物理世界的反扑:供应链与能源的“地心引力”
AI的宏大叙事正在撞上硬核的物理墙壁。ASML CEO Christophe Fouquet明确指出,先进光刻技术的产能瓶颈将至少持续未来三到五年。这一供给侧的失衡,使芯片不再仅仅是工业品,而成为衡量国家地缘竞争力的“数字石油”。
能源同样处于危机边缘。谷歌将目光投向太空数据中心(Suncatcher项目),试图通过轨道太阳能阵列获取近乎无限的清洁能源2,这一激进战略反映了科技巨头对地面能源设施瓶颈的深刻焦虑。当计算密度达到临界点,散热、电力供应与土地资源的限制,迫使AI基础设施不得不向极端环境迁徙。
物理AI与新地缘政治
Applied Intuition的Qasar Younis提出了一个极具穿透力的观点:物理AI(自动驾驶、无人机、工业机器人)与数字AI具有完全不同的政治属性。当AI以实体形态进入一国领土,它不仅是软件,更是具备感知、决策与物理影响力的行动者。
这种“具身”特性使得AI控制权直接关联国家主权。政府对外国控制的“智能系统”存在天然的防御心理,这预示着AI产业将迎来“区域化割据”时代:各国将构建基于自身主权控制的物理AI基础设施,而非通用的大一统云端模型。
产业格局的重构:从工具到“数字员工”
Perplexity等公司正在推动搜索产品向“代理人”(Agent)转型。如果说AI是第一波“数字工具”,那么AI Agent即是“数字员工”。这意味着企业IT治理逻辑的根本性重塑——从单纯的防范信息泄露,转向对Agent权限、决策边界与合规执行的精细化管控。

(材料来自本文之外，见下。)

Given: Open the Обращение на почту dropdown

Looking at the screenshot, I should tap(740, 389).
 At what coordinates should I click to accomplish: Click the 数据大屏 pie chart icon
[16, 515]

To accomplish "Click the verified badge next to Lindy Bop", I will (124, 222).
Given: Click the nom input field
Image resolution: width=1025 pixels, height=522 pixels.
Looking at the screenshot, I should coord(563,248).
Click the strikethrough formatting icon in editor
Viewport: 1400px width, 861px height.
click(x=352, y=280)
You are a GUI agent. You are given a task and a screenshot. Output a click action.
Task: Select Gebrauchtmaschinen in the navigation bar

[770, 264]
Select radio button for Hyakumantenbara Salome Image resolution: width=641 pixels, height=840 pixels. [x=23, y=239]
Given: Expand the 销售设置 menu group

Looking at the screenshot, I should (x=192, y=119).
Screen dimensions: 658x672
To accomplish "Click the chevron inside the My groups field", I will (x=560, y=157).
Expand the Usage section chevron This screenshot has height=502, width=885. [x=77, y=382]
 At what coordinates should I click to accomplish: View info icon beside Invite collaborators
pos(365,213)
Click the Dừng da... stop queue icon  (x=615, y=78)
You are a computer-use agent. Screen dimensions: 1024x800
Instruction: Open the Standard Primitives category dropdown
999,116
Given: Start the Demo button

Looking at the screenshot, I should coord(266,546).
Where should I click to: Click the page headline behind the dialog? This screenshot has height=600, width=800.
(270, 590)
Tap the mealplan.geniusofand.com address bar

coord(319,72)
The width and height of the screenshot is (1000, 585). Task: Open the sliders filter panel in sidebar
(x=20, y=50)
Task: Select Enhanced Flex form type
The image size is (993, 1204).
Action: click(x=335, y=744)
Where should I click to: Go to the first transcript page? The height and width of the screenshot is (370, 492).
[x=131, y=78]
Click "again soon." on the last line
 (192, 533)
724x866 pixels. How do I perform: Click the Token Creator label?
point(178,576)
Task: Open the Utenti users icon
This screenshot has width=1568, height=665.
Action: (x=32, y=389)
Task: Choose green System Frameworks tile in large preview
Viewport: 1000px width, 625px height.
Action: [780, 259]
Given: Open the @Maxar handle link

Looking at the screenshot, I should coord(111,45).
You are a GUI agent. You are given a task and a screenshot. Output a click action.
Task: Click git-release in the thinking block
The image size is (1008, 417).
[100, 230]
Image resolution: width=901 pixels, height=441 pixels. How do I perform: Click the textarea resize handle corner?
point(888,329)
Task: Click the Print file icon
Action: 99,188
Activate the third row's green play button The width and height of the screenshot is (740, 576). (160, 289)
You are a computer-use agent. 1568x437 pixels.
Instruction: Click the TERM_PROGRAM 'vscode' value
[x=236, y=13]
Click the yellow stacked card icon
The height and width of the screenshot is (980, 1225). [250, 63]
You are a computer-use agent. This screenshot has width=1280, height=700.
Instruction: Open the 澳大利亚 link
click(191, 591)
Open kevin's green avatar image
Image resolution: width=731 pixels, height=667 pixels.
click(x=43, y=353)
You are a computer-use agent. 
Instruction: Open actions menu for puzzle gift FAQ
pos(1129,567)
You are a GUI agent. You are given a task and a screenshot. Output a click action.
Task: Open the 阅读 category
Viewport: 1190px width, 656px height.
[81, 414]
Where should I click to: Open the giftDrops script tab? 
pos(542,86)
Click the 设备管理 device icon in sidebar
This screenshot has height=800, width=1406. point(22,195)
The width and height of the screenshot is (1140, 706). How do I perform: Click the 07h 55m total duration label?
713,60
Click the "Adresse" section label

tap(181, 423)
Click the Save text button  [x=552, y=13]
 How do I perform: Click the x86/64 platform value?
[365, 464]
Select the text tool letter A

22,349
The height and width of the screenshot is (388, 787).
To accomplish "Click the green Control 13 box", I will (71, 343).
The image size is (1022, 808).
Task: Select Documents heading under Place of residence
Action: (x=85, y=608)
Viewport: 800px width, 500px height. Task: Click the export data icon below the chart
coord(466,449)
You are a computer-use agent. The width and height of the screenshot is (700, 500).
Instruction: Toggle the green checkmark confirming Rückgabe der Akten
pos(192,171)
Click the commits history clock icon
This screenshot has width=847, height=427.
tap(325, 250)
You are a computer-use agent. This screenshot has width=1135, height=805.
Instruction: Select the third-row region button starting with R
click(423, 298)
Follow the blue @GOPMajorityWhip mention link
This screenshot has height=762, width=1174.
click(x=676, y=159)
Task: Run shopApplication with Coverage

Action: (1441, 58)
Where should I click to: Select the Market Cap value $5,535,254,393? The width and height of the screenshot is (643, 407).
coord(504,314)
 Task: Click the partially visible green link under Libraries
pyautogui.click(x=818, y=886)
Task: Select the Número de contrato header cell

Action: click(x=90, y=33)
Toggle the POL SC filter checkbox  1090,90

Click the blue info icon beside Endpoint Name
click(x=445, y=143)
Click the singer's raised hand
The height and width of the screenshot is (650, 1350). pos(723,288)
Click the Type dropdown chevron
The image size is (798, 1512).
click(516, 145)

对于未来的工作范式而言,这种演进带来的启示是:人类的竞争力将从“知识储备”转向“行动力与好奇心”。当AI Agent处理了所有的入门级流程,人类的角色将进一步向决策者、审计者与复杂系统协调者靠拢。
未来展望:超越规模的下一站
综合米尔肯研究院大会各方的观点,我们可以预见未来3-5年的AI进化路径:
- 架构分叉:大语言模型在消费级市场持续渗透,而物理AI与科学计算将转向更高效的能量模型。
- 基础设施极化:巨头将构建覆盖太空与深海的计算集群,AI能源效率与物理布局成为核心竞争力。
- 主权壁垒:物理AI将成为地缘博弈的中心,各国在自主可控的底层硬件与模型架构上投入重金。
正如谷歌与ASML所揭示的:AI的边界已不再是代码的逻辑,而是能源、物理约束与地缘权力的交汇点。我们正在见证一场从数字模拟到物理现实的深度融合,人类文明的“算力大脑”正在被植入这个星球的物质肌理之中。